そこに、黒い虫がじっと張り付いていました。近づいてみると、ハチの仲間のようです。木にくっついたまま、死んでいました。よく見ると、お腹の先から伸びる針のようなものが、木に刺さったままになっています。それが木のあちこちに。


調べてみると、それは「キバチ」というハチでした。針は産卵管だそうです。モミジは固い木ですが、片側が少し枯れかけて割れ目があり、そこを狙って刺していたようです。産卵後に力尽きたり、針が抜けなくなってそのまま死んでしまったりもするそうです。
さらに驚いたのは、産み付けるのは卵だけではないということ。体内に持っている「菌類」も一緒に木の中に植え付けます。卵から孵った幼虫は、その菌が分解して柔らかくなった木を食べて育つのです。おそらく菌類はキバチの中でも生き続け、次の木へと広がっていくのでしょう。
面白くなって、もう一度木を見に行きました。
すると今度は、黄色くて、びっくりするほど長い尾を持ったハチがやってきていました。

木の上を歩き、触角で何かを探っていたかと思うと、長い尾を曲げ、それよりももっと長い針を木に突き刺していきます。そのまま動かずにじっとしています。あまりにも無防備で、まさに命懸けの産卵なのだと思います。しばらくすると、静かに針を抜いて飛び去っていきました。
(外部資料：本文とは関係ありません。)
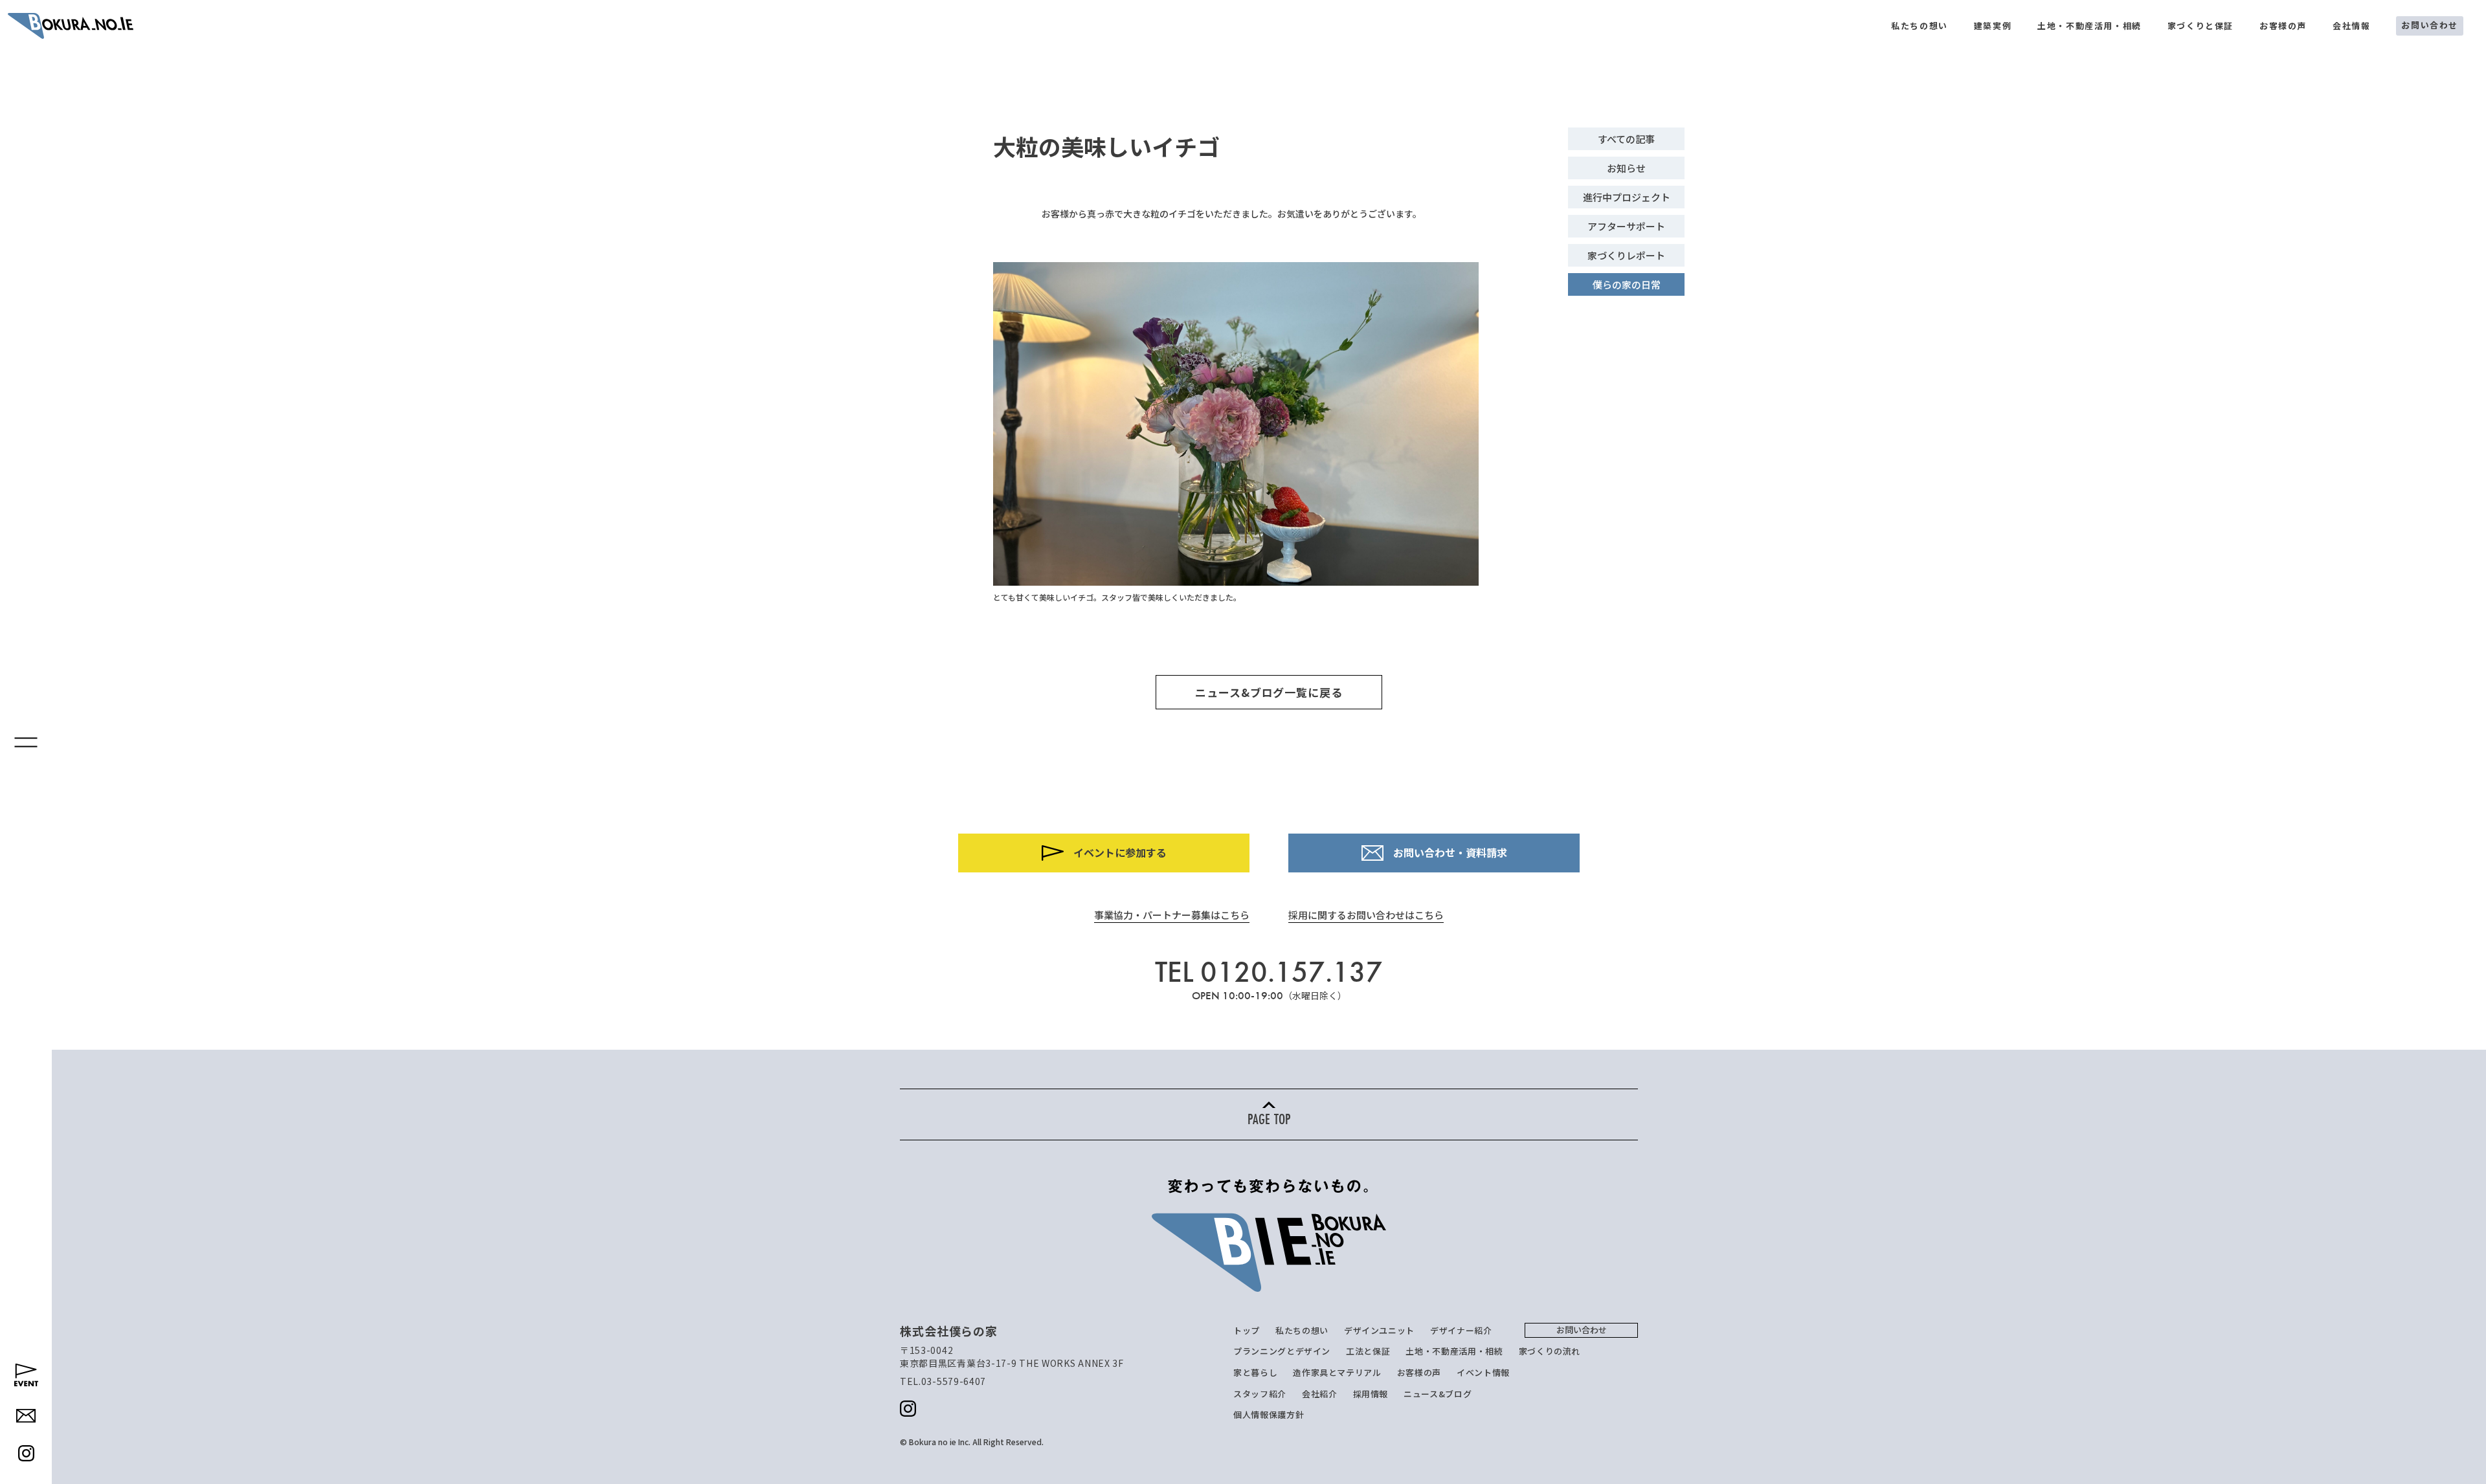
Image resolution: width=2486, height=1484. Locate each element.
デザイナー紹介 (1461, 1330)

キバチは刺さったまま死んで、このハチは飛び去っていった。何が違うのだろう。
また調べてみると、さらに驚くべきことが分かりました。
その黄色いハチは「オナガバチ」という寄生バチでした。彼女が狙っていたのは木そのものではなく、昨年以前にキバチが産んで、木の中で育っていた「キバチの幼虫」でした。キバチの幼虫の身体に直接、卵を産みつけます。
ということは、キバチたちの死骸は、「ここに卵を産んだよ」という目印になってしまっている気もします。
なんということだろう。
ふと見ると、アリが卵を抱えて木の中から出てきたり、毛虫やコガネムシも集まったりしています。私が見たものは、この木で起きていることのほんの一部に過ぎないのでしょう。


片側が枯れ始めているそのモミジは、それでも葉を青々と茂らせ、プロペラのついた種をしっかりと準備していました。